When Major League Baseball announced its integrated record book in 2024, the league’s official historian, Jon Thorn, wrote:

How are we to understand MLB’s new database? By realizing that statistics are shorthand for stories, that history is not product but process, and that the reasons for the very existence of the Negro Leagues are worthy of our study.

With only two edits, that should be the NCAA’s—and any other similarly situated sports organization’s—mission statement in figuring out what to do with their record books. Each entry on a stats sheet condenses an incredible human story—all the things that keep us watching, playing, and coaching sports—into a few digits. String a few of those together and a narrative emerges. History is both normative and narrative in how it is recorded but also in how it unfolds. The NCAA surrendered the norms of competitive fairness and player safety that undergird sex-based categories in sport. That led to the record books of the last 15 years being as they are—and to the present debate over the process and product of that history.
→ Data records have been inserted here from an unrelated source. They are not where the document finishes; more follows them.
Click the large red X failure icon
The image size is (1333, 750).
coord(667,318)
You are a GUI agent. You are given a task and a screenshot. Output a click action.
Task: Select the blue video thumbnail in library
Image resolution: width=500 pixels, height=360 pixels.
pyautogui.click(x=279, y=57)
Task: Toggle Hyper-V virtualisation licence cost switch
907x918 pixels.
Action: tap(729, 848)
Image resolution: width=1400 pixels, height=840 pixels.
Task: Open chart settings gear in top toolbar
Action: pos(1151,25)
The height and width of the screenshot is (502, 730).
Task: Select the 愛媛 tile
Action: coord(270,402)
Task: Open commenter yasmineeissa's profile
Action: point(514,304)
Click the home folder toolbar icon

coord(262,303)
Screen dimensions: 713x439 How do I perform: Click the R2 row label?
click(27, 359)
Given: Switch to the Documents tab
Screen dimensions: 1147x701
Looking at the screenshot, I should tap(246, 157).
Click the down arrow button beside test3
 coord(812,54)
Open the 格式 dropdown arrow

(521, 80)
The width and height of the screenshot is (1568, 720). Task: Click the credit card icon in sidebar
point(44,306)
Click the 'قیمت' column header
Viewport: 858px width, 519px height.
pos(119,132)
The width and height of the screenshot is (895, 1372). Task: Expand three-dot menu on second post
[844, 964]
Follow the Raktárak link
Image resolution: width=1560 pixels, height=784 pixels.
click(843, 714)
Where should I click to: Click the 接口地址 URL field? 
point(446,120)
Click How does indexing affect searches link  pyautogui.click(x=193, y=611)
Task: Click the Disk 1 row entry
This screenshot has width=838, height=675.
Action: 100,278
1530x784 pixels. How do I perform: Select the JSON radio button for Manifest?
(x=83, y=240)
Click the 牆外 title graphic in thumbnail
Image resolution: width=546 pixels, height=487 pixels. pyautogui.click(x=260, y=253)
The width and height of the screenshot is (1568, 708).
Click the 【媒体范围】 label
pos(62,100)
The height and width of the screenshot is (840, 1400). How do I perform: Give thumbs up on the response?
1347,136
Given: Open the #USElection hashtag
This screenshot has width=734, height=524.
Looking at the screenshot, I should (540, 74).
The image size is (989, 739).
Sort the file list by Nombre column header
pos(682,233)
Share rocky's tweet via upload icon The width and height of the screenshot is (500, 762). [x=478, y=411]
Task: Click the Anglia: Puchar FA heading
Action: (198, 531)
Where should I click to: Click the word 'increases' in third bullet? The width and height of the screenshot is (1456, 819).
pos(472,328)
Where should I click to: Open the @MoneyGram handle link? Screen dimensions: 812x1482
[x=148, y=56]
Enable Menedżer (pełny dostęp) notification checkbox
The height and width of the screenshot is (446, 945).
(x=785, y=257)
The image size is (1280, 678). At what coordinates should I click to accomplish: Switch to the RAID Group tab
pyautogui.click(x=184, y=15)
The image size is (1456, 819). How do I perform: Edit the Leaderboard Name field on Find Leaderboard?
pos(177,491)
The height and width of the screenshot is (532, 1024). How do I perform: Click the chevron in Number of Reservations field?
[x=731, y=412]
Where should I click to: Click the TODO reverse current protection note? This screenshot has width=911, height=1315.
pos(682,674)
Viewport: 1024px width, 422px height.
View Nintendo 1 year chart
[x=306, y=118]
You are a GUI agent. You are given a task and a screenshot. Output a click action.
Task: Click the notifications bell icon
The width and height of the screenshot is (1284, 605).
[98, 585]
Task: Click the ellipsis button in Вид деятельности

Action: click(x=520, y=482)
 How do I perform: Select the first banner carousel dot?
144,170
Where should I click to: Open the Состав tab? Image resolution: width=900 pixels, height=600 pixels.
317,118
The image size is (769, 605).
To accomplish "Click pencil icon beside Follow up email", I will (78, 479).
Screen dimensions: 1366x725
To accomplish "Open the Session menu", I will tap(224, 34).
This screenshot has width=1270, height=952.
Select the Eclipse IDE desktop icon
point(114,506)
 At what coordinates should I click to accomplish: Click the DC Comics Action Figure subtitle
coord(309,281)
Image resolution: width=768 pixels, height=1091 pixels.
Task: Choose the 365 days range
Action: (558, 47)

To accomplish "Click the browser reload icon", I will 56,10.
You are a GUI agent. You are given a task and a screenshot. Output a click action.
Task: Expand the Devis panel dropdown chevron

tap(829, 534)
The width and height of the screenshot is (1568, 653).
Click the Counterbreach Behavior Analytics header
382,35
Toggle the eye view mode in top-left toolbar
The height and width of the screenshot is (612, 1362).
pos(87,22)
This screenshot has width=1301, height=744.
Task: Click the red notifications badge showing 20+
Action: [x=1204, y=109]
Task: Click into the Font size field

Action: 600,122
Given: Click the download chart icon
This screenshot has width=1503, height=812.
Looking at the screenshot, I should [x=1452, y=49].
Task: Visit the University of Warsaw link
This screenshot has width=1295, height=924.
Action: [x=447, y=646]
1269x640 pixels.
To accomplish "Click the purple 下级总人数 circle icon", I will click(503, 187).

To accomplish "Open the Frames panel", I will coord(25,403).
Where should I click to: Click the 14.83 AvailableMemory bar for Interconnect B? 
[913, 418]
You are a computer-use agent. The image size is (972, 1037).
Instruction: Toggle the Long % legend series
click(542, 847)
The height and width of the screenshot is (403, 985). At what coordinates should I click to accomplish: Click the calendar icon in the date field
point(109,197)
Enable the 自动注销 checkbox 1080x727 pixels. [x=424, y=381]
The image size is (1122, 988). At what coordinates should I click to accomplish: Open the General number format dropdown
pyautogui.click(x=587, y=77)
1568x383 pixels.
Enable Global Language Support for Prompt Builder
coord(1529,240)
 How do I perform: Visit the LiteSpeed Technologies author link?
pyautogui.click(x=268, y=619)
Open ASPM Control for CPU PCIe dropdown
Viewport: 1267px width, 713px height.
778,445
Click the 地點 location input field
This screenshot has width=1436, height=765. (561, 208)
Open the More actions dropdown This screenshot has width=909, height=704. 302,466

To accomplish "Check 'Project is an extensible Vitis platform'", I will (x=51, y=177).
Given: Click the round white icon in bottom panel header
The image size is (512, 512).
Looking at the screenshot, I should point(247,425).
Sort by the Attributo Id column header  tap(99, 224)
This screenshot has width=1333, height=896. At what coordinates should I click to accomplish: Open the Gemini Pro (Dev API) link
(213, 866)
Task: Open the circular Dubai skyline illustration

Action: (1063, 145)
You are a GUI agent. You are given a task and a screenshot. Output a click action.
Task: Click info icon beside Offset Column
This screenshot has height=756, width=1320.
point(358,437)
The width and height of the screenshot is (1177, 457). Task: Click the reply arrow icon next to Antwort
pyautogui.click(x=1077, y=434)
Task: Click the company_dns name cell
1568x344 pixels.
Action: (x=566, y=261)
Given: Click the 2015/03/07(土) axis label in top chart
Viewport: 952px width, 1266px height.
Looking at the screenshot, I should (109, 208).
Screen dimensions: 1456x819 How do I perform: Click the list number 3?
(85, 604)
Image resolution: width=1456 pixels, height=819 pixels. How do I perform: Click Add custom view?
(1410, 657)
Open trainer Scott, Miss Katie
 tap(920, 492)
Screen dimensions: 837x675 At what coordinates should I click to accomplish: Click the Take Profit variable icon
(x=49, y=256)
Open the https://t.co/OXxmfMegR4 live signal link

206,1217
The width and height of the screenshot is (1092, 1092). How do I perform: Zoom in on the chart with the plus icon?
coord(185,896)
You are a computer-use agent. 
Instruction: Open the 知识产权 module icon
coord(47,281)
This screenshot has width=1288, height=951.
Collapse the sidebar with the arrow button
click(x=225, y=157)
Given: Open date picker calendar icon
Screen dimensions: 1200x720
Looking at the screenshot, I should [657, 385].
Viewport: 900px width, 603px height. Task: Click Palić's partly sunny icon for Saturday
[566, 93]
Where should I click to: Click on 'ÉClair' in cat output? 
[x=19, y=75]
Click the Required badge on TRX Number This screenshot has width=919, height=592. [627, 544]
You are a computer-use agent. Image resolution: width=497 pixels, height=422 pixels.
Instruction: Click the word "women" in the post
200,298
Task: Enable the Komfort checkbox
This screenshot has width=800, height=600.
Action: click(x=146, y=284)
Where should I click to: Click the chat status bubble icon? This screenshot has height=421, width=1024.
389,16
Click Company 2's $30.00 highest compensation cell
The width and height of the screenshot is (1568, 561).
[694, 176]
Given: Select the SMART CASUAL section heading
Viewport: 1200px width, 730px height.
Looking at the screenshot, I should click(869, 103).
As stated above, we all know what happens to those who don’t learn the lessons of history. Any option—from Kafka to Orwell—that erases or omits the uncomfortable contours of recent sports history will continue the harm onto future generations of sportspeople.

George M. Perry is a sports performance coach, sports businessman, and writer. Before going into the sports industry, he was a submarine warfare officer in the United States Navy and briefly attended law school.